# TEXT EXTRACT start
“I love it when people ghost me!” – said no one ever. Ghosting (the practice of ending a personal relationship with someone by suddenly and without explanation withdrawing from all communication) is a dating behavior that no one likes to be on the receiving end of. However, there may be something that’s even worse than ghosting. Meet “Orbiting.”
According to Urban Dictionary, Orbiting is when the person who ghosted you, continues to linger in your life by watching every single one of Instagram stories and liking/commenting on your social media posts. In other words, instead of allowing you to get over and move on from their initial rude behavior (ghosting) they stick around your social media as a reminder that they’re not willing to return your texts, but they will take time out of their day to watch every single video that you post of your cat. Go figure.
# TEXT EXTRACT end
TASK INSTRUCTIONS
Duplicate the passage on orbiting from "According to Urban" up to and including "cat. Go figure.", word for word.
# DATASET EXCERPTS start
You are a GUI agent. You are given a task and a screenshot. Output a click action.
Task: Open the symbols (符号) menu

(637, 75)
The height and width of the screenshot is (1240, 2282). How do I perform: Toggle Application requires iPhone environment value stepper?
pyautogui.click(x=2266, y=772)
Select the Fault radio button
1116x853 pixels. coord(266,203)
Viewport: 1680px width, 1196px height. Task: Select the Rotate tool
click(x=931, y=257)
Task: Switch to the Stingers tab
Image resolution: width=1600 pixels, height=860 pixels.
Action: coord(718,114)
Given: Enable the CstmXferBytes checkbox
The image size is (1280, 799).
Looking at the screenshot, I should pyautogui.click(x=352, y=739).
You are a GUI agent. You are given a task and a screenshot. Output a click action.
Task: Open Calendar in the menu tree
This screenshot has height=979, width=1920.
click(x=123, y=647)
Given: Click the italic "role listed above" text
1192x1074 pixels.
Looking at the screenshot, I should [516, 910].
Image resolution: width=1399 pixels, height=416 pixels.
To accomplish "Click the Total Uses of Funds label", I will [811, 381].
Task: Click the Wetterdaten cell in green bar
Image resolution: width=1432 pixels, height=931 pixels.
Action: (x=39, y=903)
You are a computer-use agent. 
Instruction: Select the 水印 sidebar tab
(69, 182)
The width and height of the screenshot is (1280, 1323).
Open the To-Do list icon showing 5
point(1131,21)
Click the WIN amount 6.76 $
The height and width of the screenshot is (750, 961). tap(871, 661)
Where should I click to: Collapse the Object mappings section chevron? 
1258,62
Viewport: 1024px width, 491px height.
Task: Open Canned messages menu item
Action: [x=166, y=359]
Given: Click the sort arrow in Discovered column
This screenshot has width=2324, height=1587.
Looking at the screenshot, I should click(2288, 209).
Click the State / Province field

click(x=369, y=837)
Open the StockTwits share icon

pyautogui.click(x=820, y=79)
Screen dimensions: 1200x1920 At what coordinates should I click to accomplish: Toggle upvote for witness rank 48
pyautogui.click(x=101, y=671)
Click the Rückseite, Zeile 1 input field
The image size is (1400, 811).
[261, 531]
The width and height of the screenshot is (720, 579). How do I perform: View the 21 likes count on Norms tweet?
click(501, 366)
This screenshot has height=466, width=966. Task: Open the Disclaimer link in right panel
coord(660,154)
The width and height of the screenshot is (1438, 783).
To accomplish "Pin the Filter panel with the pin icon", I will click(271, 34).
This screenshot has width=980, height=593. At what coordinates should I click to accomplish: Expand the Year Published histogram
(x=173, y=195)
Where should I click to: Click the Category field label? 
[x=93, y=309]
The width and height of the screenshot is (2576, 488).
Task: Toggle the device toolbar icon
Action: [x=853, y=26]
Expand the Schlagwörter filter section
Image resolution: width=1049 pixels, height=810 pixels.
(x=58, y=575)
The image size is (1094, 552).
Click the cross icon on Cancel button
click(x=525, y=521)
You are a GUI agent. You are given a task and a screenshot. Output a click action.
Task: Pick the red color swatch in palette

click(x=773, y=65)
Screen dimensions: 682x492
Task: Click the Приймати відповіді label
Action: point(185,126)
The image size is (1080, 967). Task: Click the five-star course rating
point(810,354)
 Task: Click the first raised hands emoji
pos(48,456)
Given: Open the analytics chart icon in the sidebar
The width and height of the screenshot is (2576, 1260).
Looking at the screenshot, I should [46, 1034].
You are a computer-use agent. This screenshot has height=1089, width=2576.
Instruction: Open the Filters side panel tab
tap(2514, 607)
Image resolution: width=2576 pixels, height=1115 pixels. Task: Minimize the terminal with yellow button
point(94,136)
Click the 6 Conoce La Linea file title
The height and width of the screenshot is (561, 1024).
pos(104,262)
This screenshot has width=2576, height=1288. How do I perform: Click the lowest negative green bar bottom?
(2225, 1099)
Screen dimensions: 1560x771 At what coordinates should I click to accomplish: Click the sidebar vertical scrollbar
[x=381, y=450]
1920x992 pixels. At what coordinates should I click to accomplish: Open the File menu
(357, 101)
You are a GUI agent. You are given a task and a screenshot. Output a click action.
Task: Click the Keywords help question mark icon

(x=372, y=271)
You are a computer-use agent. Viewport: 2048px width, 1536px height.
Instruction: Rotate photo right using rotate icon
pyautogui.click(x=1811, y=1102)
# DATASET EXCERPTS end
FULL RESPONSE
According to Urban Dictionary, Orbiting is when the person who ghosted you, continues to linger in your life by watching every single one of Instagram stories and liking/commenting on your social media posts. In other words, instead of allowing you to get over and move on from their initial rude behavior (ghosting) they stick around your social media as a reminder that they’re not willing to return your texts, but they will take time out of their day to watch every single video that you post of your cat. Go figure.